Text block:
——

The later series, begun in 2018, is much darker (emotionally and literally). What drew you back to the drive-ins, and what were you exploring in this more recent approach?
In 2017, I was in Tokyo for a meeting with my gallery, planning an upcoming show. They were interested in exhibiting my ‘Drive-In Theatre’ series – which by then was thirty years old. On the way to that meeting, the US election happened. Soon after, I kept hearing phrases like ‘alternative truth’, and ‘fake news’. It made me reflect on my earlier work, to question how relevant it remained. I went back to my old drive-in negatives and began thinking about how to create something new from them. At the time, I’d been making very dense prints of ‘Gama: Darkness’ and I decided to carry that deep tonality into this new work. I experimented by mixing positives and negatives, digital and analogue, so the viewer can’t easily tell what’s what. The result was this eerily dystopian depiction of drive-in theatres.
I made a conscious choice not to put anything on the screen. I felt like ‘Drive-in Theatre’ had predicted the future. I wasn’t interested in doing that again. Instead, I wanted to quietly express my feeling that we are moving towards a very dark place in the history of our country.
Why did you call this series ‘Eclipse’?
An eclipse is when light is overtaken by shadow, turning everything dark for a time. In that way, it felt like a perfect metaphor, the light of American culture being slowly consumed by darkness. And, just like an actual eclipse, the whole world goes dark for a while… but eventually the sun returns. It’s a cycle – we all hope this darkness will end.


[Right] © Osamu James Nakagawa ‘Foundation, Crystal City, Texas’ 2022–2024 from the series ‘Trace’
The final two bodies of work I would like to discuss extend those ideas into the landscape while bringing together Japanese and American historical threads. Let’s begin with ‘Trace’… But first can you set the historical context…
Two months after Pearl Harbor, President Franklin D. Roosevelt signed Executive Order 9066, forcibly incarcerating approximately 125,000 resident Japanese and Japanese Americans. These camps were mainly in the arid American West, many constructed on Native American land. These families suffered the dual trauma of losing their land, homes, and businesses while being isolated in this harsh desolate environment at the hands of their own government.
In February 2022, on the eightieth anniversary of Executive Order 9066, I embarked on a 24,888-mile journey to visit the sites of every incarceration camp established after the 1942 order. The vast emptiness and isolation of these locations struck me deeply as I imagined the thousands of people who had been confined there. This work seeks to give voice to that silenced past, honouring the resilience of those who endured this injustice by ensuring its impact continues to be felt today.

——

Record list:
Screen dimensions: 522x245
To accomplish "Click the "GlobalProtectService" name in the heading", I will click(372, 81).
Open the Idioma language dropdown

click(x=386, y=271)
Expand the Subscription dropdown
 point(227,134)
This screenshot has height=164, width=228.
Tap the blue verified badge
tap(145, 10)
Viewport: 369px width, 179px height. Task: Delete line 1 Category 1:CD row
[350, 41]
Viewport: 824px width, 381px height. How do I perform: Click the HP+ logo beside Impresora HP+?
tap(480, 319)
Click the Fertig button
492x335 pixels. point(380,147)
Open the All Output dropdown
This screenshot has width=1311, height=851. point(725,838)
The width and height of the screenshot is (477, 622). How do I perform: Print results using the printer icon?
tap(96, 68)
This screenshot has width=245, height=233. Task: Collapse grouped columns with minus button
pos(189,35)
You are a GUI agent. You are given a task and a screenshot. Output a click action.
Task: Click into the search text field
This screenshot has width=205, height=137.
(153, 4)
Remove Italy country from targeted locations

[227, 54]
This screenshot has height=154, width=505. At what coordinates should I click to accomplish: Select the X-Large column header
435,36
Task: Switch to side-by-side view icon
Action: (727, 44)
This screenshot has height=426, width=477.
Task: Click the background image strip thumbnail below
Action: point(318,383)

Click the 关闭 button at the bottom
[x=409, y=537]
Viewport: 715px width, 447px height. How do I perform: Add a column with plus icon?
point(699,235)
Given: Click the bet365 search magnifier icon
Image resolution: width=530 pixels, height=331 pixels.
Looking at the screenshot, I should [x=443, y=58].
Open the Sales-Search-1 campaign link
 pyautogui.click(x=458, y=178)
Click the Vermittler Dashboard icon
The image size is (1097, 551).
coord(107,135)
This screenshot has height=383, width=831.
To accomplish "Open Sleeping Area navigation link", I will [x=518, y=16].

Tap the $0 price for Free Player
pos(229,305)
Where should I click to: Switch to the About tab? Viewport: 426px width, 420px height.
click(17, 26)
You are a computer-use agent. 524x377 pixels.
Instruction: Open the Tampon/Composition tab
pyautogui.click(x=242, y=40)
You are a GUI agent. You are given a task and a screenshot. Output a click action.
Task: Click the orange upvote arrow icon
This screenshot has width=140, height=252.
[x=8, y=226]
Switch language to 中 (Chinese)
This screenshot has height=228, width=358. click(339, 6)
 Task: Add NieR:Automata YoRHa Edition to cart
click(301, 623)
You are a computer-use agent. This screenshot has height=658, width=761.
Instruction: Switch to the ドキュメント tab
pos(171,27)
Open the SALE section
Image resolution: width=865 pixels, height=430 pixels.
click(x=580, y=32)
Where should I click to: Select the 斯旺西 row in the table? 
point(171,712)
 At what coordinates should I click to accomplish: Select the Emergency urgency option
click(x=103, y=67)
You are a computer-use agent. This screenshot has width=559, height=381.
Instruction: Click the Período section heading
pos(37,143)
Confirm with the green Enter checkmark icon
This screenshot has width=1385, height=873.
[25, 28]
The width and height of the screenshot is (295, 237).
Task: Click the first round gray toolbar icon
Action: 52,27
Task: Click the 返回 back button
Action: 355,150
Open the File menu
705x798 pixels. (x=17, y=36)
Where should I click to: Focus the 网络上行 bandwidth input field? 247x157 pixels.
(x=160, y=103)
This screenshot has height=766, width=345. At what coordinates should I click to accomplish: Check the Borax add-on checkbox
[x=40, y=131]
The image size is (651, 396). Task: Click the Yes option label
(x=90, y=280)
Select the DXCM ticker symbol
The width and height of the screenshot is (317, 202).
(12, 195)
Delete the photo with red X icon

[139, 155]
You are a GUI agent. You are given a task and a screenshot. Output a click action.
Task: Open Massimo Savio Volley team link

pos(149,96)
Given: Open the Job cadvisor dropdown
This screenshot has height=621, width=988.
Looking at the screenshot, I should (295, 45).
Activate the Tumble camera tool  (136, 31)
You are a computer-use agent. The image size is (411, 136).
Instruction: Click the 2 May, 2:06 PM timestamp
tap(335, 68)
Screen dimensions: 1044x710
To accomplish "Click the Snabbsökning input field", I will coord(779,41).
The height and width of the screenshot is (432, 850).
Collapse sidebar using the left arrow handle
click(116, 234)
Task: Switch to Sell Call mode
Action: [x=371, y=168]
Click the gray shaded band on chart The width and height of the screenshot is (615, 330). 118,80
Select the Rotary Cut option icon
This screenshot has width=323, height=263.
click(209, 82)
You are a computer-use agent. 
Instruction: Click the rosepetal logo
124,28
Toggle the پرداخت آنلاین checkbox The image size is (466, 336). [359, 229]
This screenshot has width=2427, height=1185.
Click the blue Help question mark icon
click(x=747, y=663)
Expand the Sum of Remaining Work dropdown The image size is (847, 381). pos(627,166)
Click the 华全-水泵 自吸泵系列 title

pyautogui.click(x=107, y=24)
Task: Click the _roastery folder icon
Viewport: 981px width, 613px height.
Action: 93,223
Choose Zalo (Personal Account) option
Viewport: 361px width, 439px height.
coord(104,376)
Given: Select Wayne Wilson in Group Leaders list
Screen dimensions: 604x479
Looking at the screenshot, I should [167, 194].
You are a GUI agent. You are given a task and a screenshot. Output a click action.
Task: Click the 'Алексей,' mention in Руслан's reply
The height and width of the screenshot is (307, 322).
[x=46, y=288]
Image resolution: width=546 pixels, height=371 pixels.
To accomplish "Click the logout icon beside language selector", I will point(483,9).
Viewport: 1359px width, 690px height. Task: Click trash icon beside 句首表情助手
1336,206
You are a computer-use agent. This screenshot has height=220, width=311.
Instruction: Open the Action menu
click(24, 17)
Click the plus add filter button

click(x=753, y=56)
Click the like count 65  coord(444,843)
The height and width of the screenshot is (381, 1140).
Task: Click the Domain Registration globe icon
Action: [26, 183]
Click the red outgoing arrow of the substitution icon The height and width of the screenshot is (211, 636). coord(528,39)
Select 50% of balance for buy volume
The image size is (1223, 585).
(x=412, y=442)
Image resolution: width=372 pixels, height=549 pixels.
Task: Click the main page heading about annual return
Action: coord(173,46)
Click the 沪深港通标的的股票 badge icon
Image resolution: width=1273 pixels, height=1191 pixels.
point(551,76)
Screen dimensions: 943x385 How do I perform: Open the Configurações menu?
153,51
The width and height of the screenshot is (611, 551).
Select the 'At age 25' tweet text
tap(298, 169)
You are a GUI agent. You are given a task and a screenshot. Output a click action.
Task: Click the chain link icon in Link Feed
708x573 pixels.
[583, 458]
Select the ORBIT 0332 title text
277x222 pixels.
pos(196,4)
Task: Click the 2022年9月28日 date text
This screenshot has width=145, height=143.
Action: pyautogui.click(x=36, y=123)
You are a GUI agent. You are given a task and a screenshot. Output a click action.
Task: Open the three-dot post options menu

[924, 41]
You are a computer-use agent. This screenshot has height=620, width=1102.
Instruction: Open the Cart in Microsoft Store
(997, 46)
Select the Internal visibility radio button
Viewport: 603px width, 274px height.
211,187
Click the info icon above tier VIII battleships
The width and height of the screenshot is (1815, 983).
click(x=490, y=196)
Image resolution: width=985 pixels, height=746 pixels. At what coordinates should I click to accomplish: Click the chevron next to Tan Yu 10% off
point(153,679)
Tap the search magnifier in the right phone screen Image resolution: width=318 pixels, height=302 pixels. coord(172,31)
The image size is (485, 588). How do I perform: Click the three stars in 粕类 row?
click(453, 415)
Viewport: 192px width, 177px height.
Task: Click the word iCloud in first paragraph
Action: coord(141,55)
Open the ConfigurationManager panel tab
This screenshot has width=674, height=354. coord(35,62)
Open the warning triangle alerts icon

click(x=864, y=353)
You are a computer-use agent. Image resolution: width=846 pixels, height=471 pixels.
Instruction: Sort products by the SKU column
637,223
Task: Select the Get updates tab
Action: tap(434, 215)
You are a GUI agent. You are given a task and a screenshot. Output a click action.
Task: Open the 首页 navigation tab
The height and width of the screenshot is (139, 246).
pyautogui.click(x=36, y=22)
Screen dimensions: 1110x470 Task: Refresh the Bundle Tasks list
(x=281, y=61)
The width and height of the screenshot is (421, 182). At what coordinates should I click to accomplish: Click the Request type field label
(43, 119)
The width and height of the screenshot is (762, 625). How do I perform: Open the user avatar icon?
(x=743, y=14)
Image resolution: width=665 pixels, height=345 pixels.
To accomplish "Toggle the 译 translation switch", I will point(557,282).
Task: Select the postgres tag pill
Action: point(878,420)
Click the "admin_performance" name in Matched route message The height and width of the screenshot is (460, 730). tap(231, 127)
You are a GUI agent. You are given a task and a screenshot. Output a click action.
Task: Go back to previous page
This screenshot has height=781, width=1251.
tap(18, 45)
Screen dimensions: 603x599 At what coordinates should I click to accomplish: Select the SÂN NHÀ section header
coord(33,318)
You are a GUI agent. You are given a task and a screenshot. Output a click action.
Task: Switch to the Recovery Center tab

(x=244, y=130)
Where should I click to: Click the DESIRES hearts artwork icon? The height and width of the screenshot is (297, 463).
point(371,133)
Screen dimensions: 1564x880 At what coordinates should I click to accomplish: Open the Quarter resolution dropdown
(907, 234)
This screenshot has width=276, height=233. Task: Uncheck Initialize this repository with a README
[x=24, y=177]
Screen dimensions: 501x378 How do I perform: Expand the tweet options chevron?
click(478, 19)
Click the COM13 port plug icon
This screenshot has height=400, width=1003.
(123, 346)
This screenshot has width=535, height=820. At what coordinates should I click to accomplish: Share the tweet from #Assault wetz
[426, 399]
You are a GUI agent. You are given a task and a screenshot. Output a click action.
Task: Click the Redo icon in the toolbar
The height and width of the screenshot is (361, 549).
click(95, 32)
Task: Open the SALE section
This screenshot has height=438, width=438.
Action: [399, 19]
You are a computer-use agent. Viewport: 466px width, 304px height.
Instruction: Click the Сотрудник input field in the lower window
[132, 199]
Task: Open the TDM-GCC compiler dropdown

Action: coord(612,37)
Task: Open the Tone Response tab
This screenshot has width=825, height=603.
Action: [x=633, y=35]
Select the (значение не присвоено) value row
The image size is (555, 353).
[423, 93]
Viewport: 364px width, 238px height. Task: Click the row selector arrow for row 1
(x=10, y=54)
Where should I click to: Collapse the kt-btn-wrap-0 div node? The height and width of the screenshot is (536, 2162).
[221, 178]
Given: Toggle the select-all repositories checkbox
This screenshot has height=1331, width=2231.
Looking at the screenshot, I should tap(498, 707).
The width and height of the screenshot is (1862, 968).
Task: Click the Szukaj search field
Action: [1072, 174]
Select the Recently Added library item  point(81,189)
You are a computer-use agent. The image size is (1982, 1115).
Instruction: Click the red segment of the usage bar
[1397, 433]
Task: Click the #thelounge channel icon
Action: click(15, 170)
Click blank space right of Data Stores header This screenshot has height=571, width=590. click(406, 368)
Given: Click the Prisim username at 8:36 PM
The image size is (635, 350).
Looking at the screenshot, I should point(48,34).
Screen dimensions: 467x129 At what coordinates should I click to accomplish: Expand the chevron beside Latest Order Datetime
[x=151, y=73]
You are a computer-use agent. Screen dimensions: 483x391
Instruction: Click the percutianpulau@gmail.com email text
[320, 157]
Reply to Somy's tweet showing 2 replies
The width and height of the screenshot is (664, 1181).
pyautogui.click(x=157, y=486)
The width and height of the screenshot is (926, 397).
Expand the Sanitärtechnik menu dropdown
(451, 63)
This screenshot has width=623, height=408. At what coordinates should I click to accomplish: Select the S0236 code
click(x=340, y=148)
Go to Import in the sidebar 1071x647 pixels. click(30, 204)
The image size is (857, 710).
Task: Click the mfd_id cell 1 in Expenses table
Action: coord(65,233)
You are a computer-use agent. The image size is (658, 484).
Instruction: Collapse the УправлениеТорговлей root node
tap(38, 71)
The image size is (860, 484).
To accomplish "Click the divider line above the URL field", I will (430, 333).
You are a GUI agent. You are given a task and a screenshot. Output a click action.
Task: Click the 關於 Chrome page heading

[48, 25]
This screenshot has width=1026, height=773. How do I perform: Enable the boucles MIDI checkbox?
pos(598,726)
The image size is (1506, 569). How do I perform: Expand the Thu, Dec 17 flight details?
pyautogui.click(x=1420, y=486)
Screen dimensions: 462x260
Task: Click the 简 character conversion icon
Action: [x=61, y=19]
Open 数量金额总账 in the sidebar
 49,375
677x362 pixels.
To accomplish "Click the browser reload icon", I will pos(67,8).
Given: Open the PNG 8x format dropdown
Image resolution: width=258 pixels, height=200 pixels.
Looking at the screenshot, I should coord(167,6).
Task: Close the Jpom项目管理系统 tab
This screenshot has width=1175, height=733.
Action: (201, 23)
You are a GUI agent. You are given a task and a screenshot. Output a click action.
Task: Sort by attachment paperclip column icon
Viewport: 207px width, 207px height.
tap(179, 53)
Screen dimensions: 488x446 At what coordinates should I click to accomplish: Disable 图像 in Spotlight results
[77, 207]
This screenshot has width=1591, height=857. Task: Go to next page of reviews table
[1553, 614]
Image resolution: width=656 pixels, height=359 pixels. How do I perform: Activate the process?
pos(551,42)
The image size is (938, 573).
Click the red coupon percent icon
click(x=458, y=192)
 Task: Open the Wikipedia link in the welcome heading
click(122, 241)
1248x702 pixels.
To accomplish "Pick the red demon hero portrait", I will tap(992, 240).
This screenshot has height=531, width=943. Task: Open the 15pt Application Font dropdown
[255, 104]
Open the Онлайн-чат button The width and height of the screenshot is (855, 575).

——

Required actions:
[a] Echo back the passage of the interview between "In 2017, I was" and "of drive-in theatres.", inclusive, word for word.
[b] Please duplicate the lines of the rows between the line holding "The height and width of the screenshot is (432, 850)." and the line holding "I will point(483,9).", inclusive, without any changes.
The interview and the rows are unrelated to each other.

Exercise answers:
[a]
In 2017, I was in Tokyo for a meeting with my gallery, planning an upcoming show. They were interested in exhibiting my ‘Drive-In Theatre’ series – which by then was thirty years old. On the way to that meeting, the US election happened. Soon after, I kept hearing phrases like ‘alternative truth’, and ‘fake news’. It made me reflect on my earlier work, to question how relevant it remained. I went back to my old drive-in negatives and began thinking about how to create something new from them. At the time, I’d been making very dense prints of ‘Gama: Darkness’ and I decided to carry that deep tonality into this new work. I experimented by mixing positives and negatives, digital and analogue, so the viewer can’t easily tell what’s what. The result was this eerily dystopian depiction of drive-in theatres.

[b]
The height and width of the screenshot is (432, 850).
Collapse sidebar using the left arrow handle
click(116, 234)
Task: Switch to Sell Call mode
Action: [x=371, y=168]
Click the gray shaded band on chart The width and height of the screenshot is (615, 330). 118,80
Select the Rotary Cut option icon
This screenshot has width=323, height=263.
click(209, 82)
You are a computer-use agent. 
Instruction: Click the rosepetal logo
124,28
Toggle the پرداخت آنلاین checkbox The image size is (466, 336). [359, 229]
This screenshot has width=2427, height=1185.
Click the blue Help question mark icon
click(x=747, y=663)
Expand the Sum of Remaining Work dropdown The image size is (847, 381). pos(627,166)
Click the 华全-水泵 自吸泵系列 title

pyautogui.click(x=107, y=24)
Task: Click the _roastery folder icon
Viewport: 981px width, 613px height.
Action: 93,223
Choose Zalo (Personal Account) option
Viewport: 361px width, 439px height.
coord(104,376)
Given: Select Wayne Wilson in Group Leaders list
Screen dimensions: 604x479
Looking at the screenshot, I should [167, 194].
You are a GUI agent. You are given a task and a screenshot. Output a click action.
Task: Click the 'Алексей,' mention in Руслан's reply
The height and width of the screenshot is (307, 322).
[x=46, y=288]
Image resolution: width=546 pixels, height=371 pixels.
To accomplish "Click the logout icon beside language selector", I will point(483,9).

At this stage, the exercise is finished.